Now-Secretary of the Interior Deb Haaland issued Secretarial Order No. 3398
(“Haaland Order”) on April 16, 2021. (Doc 199 at 2.) The Haaland Order revoked
the Zinke Order and directed relevant agencies to submit a report with their “plan
and timeline to reverse, amend or update” the policies created to implement the
Zinke Order. Sec’y of the Interior, Revocation of Secretary’s Orders Inconsistent
with Protecting Public Health and the Environment and Restoring Science to Tackle
the Climate Crisis, Secretarial Order No. 3398 § 5 (Apr. 16, 2021). Plaintiffs agreed
to a stay in these proceedings given the Federal Defendants’ progress toward
developing a replacement for the challenged coal leasing policy. (Doc. 213 at 4).
The Court granted a stay of six months. (Doc. 214). Citing a lack of progress in those
six months, Plaintiffs requested that the Court resume adjudication of this dispute.
Statutory Background
I.
NEPA
The National Environmental Policy Act (“NEPA”) requires federal agencies
to “take a hard look” at the “environmental consequences” of their actions.

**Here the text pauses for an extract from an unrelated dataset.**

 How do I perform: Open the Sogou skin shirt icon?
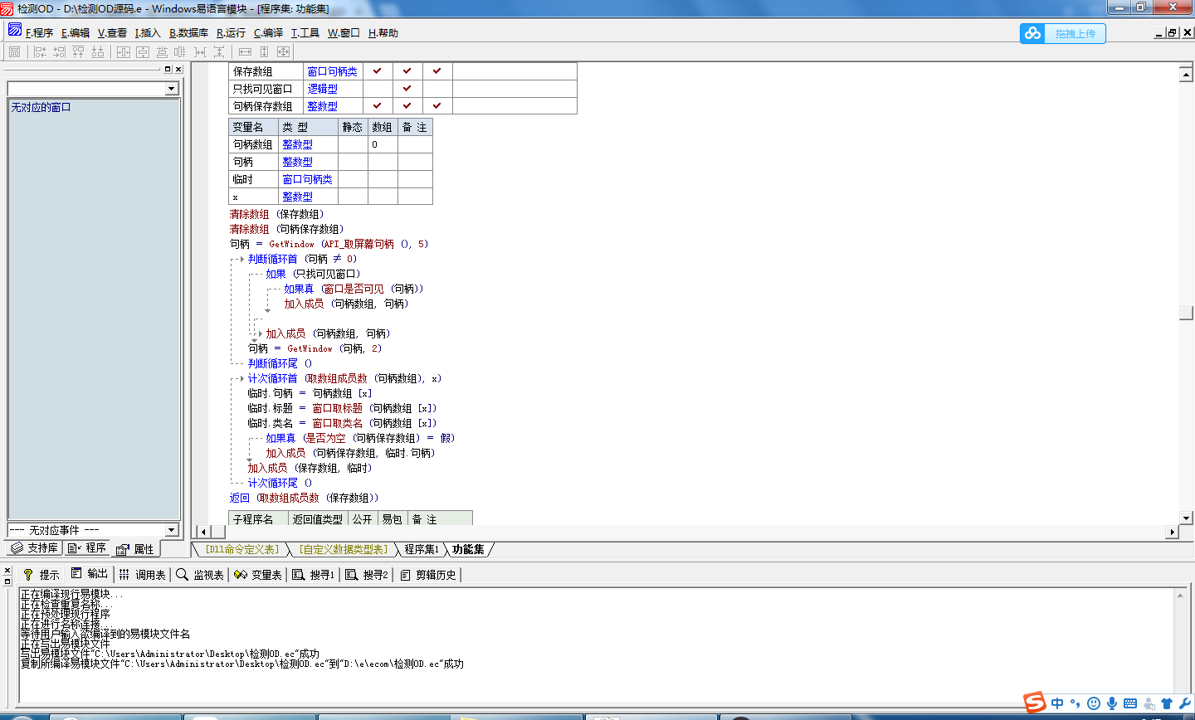(1167, 703)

Robertson v. Methow Valley Citizens Council, 490 U.S. 332, 350 (1989) (internal
6
citations omitted). The statute “does not mandate particular results.” Id. NEPA
instead “prescribes the necessary process” that agencies must follow to identify and
evaluate “adverse environmental effects of the proposed action.” Id. Such effects
may be direct, “indirect,” or “cumulative.” 40 C.F.R. § 1502.16.
The NEPA process requires preparation of an EIS for “major Federal actions”
that “significantly” affect the “quality of the human environment.” 42 U.S.C. §
4332(2)(C); 40 C.F.R. § 1508.11. An EIS must provide a “full and fair discussion of
significant environmental impacts.” 40 C.F.R. § 1502.1. This discussion should
“inform decisionmakers and the public of the reasonable alternatives which would
avoid or minimize adverse impacts or enhance the quality of the human
environment.” Id
II.
APA
The Court reviews agency compliance with NEPA pursuant to the APA.
League of Wilderness Defs.-Blue Mountains Biodiversity Project v. U.S. Forest
Serv., 549 F.3d 1211, 1215 (9th Cir. 2008). The APA instructs a reviewing court to
“hold unlawful and set aside” agency action deemed “arbitrary, capricious, an abuse
of discretion, or otherwise not in accordance with law.” 5 U.S.C. § 706(2)(A).
APA review requires the Court to consider whether an agency based a
particular decision on “consideration of the relevant factors.” Citizens to Pres.
Overton Park, Inc. v. Volpe, 401 U.S. 402, 416 (1971) (citations omitted). Such
7
inquiry must be “thorough,” “probing,” and “in-depth.” Id. at 415. The Court must
defer to the judgment of the agency, and reverse a decision as arbitrary and
capricious only where “a clear error of judgment” has occurred. League of
Wilderness Defs., 549 F.3d at 1215. This “clear error of judgment” may entail the
following scenarios: 1) the agency’s reliance on factors “Congress did not intend
[for] it to consider;” 2) the agency’s failure to “consider an important aspect of the
problem;” 3) the agency’s explanation “runs counter to the evidence” or “is so
implausible that it could not be ascribed to a difference in view or the product of
agency expertise.” Id.
III.
Federal Coal Leasing Program
BLM manages coal resources on 570 million acres of public lands across the
United States where the federal government owns the mineral estate. Suppl. AR
5419. The MLA, as amended by the Federal Coal Leasing Amendments of 1976,
authorizes and governs mineral leasing on federal public lands. 30 U.S.C. § 181 et
seq. BLM adopted the current coal leasing regulation in July 1979, thereby
establishing the federal coal program. See 44 Fed. Reg. 425fe84, 42615 (July 19,
1979). A PEIS accompanied the federal coal leasing program regulation established
in 1979. W. Org. Res. Councils v. Zinke, 892 F.3d 1234, 1236 (D.C. Cir. 2018). BLM
amended the coal leasing regulations in 1982, and later supplemented the PEIS in
1985. Id.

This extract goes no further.